**Your assignment:** Please state how many kids the speaker in the conversation transcript has and what age range they span.

**Document text:**

I was like, what's your name?
And he told me his name and I remembered it.
And I was like, oh, you're that guy.
And we had the nicest conversation.
We had a, we had a conversation the whole time.
He was, he was kind of stuttering and like apologizing the whole time.
Cause he was just like, he knew he was an asshole online.
He knew he was mean online, but in person, when I'm standing right in front of him,
he was a totally different person, a hundred percent different at the end of
the conversation, he's like, you know what, we're doing this big thing.
Would you want to come?
And I was like, you know what, I don't think so.
I don't know that this is repaired.
I was like, but thank you, you know?
So the thing is, is that there is a difference.
There is something there, like you suggest.
You're not looking at somebody.
You're not able to read the body language of that person.
You're not able to do any of that stuff.
And I do recognize that that's different.
So I, but I also, I recognize too,
probably how old we sound when we have this conversation.
Yeah.
But you know, we do, and like I have, I have like,
I've got four kids from 11 to 18.
And what I find interesting is as my kids are getting older,
something that I thought would be what's happening is like that my 18 year olds
are finding a fresh appreciation and need and desire to form the same kinds of
social connections in person that we were describing. They were less, they were more comfortable
in that online space as more of their life.
Now I don't know if this is universal.
I don't want to pretend it is.
Yeah, just with your kids.

**Records shown:**

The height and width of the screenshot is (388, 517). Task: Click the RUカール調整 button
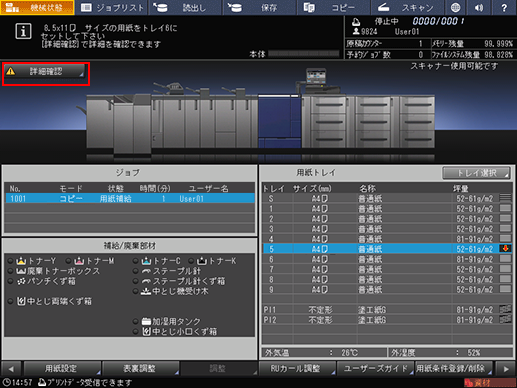pyautogui.click(x=297, y=369)
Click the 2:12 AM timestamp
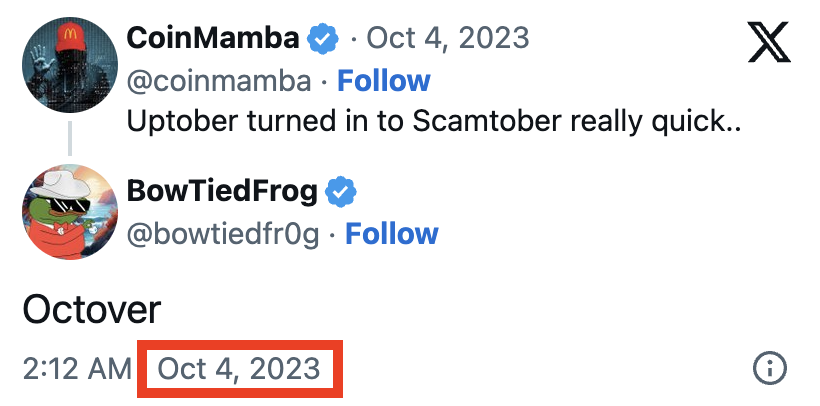The image size is (820, 406). (x=76, y=368)
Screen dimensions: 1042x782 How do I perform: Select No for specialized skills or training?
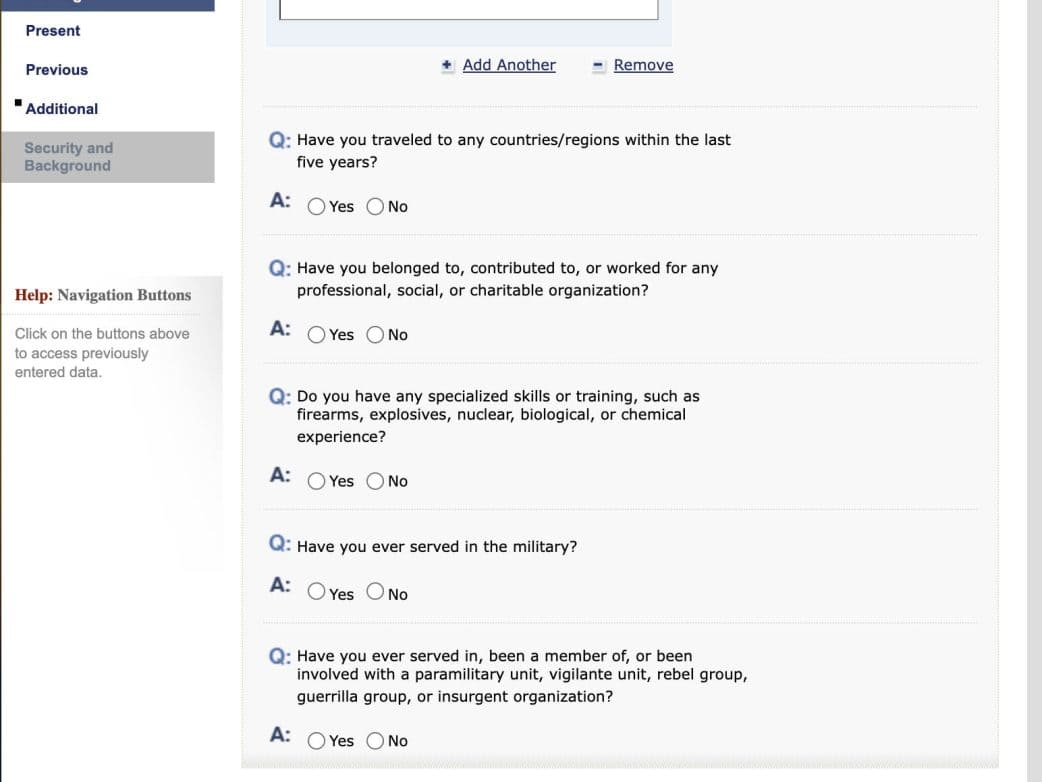(375, 481)
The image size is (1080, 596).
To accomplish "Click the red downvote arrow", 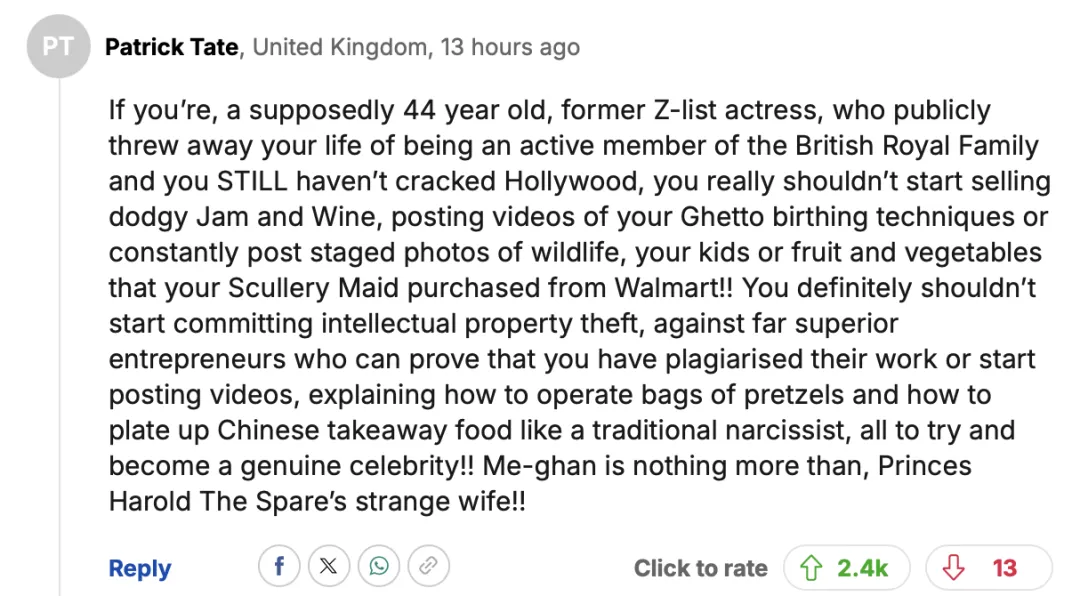I will [x=954, y=568].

**Output for this task:** Four kids, ranging from 11 to 18.